The archbishop was naturally alarmed; he well knew the nature of the tyrant, and the dangers with which he was himself environed on either side, so that in fact no course was safe. While the course which it was his most bounden duty to pursue, was such as to make him the mark of general aversion, and demanded the exercise of much moderation and caution, he was at the same time surrounded by the rivalry and secret hostility of the party from which he should receive the surest support, and urged on into the extremest steps, by the blindfold tyranny at his back. The archbishop was fully sensible of these dangers, and also of the necessity there was of conciliating and soothing the royal breast, on the determinations of which both his personal security and the difficult concerns committed to his agency must entirely depend.
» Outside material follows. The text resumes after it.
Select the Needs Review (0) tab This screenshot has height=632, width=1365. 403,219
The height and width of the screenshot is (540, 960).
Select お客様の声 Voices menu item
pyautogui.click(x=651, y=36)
He returned a submissive answer to the king, and wrote another letter to Cromwell, in which he strongly states the oppositions which he experienced, with the general contempt of his authority; as an instance of which, he states, that he could not prevail so far as to have the bishop of Rome's name cancelled from the church books. He strongly and judiciously pressed for the appointment of an ecclesiastical jurisdiction, in such authorities as might be competent to the exigencies of church regulation and government under the circumstances.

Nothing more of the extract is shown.